The book may spurn the interest of legal, political and civil society actors who are involved in the investigation and evaluation of the military violence. In the young legal field of international criminal law, the actors have a genuine interest in questions of legal development, to which they explicitly attend, e.g. through strategic litigation.

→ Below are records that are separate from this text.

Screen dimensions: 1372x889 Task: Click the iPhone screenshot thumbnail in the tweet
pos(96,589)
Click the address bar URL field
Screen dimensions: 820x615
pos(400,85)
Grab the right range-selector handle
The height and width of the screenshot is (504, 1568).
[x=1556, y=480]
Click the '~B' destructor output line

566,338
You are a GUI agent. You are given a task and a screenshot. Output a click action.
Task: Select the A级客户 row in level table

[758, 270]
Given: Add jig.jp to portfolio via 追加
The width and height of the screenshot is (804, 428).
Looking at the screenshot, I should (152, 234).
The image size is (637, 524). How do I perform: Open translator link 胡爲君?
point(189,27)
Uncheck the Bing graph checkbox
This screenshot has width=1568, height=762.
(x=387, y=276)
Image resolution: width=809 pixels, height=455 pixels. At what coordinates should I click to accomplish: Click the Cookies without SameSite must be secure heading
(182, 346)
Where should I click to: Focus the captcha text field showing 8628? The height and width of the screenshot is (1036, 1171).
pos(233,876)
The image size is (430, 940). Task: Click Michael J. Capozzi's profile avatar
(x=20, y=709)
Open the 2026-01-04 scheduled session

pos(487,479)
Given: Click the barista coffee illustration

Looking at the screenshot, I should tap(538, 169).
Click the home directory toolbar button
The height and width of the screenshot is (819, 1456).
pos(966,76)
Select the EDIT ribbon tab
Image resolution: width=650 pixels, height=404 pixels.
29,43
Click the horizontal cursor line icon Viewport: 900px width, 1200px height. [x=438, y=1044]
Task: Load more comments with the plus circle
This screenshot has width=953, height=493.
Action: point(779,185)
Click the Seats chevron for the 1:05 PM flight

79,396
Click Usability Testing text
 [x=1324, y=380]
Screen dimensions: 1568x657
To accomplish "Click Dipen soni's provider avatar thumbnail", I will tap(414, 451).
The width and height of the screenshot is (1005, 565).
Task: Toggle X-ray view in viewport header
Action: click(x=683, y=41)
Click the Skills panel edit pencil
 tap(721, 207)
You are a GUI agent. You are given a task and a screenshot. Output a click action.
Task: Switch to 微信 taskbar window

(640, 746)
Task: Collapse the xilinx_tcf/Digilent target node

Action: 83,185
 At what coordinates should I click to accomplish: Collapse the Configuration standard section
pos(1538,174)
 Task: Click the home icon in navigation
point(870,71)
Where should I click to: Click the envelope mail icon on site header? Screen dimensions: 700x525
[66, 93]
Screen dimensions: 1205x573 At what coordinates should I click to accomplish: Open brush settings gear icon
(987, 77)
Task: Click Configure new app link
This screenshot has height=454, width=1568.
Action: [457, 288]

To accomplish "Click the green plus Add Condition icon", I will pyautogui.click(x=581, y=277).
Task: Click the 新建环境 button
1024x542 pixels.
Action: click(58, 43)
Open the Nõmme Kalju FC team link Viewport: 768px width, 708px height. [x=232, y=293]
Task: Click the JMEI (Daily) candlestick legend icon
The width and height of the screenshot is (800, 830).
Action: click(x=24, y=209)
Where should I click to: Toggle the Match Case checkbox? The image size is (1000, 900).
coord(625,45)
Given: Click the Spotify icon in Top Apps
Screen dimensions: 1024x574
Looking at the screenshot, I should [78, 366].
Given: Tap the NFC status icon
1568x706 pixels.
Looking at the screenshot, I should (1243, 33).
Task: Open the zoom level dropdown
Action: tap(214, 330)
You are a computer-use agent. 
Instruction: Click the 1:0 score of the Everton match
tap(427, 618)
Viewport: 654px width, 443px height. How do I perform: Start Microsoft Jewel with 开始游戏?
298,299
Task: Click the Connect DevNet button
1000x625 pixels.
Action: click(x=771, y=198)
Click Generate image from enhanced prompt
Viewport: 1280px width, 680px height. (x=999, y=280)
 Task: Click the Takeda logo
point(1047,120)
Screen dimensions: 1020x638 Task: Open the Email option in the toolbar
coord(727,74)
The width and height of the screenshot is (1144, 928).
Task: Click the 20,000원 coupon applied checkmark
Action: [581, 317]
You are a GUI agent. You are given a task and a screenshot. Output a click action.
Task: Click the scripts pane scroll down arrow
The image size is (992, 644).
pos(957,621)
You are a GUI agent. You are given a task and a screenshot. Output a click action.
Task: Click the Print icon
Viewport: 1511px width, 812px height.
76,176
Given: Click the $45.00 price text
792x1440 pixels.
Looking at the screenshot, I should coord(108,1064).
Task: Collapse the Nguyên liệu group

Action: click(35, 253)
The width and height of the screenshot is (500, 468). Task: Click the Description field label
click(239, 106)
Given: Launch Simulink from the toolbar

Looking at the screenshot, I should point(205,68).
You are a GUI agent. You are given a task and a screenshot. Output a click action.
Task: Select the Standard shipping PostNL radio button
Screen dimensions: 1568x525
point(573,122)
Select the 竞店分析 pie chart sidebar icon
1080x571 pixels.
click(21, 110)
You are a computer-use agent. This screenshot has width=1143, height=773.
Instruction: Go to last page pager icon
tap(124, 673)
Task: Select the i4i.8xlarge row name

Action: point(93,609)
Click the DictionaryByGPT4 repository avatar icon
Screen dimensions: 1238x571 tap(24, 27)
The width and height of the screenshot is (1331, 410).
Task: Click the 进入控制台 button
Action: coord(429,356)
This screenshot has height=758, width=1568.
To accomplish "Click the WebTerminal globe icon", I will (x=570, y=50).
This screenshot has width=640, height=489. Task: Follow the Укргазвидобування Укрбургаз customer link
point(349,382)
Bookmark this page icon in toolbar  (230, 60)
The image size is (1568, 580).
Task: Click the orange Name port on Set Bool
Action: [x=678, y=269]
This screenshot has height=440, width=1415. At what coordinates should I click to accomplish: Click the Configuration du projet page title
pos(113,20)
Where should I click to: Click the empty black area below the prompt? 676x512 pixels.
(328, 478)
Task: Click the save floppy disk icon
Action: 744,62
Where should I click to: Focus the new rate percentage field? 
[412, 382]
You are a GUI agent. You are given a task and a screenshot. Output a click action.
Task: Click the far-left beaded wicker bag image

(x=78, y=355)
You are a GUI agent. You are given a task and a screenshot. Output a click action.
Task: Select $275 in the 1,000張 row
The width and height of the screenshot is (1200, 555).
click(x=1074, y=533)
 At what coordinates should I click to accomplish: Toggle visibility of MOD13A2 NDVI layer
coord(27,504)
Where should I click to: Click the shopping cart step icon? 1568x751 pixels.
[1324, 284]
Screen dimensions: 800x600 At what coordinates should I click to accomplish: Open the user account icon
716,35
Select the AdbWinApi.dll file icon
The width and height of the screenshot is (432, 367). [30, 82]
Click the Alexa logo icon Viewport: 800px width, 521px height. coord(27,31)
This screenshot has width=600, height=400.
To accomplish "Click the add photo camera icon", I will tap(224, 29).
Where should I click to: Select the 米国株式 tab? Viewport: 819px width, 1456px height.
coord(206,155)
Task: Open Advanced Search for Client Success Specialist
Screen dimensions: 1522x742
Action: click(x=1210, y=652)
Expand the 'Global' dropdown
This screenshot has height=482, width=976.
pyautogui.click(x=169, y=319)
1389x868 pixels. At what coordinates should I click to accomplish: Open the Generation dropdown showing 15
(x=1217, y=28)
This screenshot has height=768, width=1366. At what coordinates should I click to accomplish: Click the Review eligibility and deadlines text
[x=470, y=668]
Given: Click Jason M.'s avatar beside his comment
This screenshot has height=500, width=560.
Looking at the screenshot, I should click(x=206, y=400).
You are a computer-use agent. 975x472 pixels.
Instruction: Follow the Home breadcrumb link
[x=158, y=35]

Empirically, the book focuses on an airstrike which was part of an international military engagement, it included US-soldiers and Afghan citizens, and became an international matter of concern. The description of the legal casework in a German court provides a crucial example of the case-based specification of international rules by (local) national courts. The application of the international law of armed conflict and the specification and further development through casework is therefore equally important for German and international readers. The study adds new dimensions to transnational and interdisciplinary debates about the deployment of the military and the role of law, both during the armed violence itself but also as a resource for assessing its appropriateness afterwards. Next to international scholars from the subject areas named above, I see a potential readership in the environment of places like the International Criminal Court and the UN as well as in the international master programs that offer a specialization in international criminal law.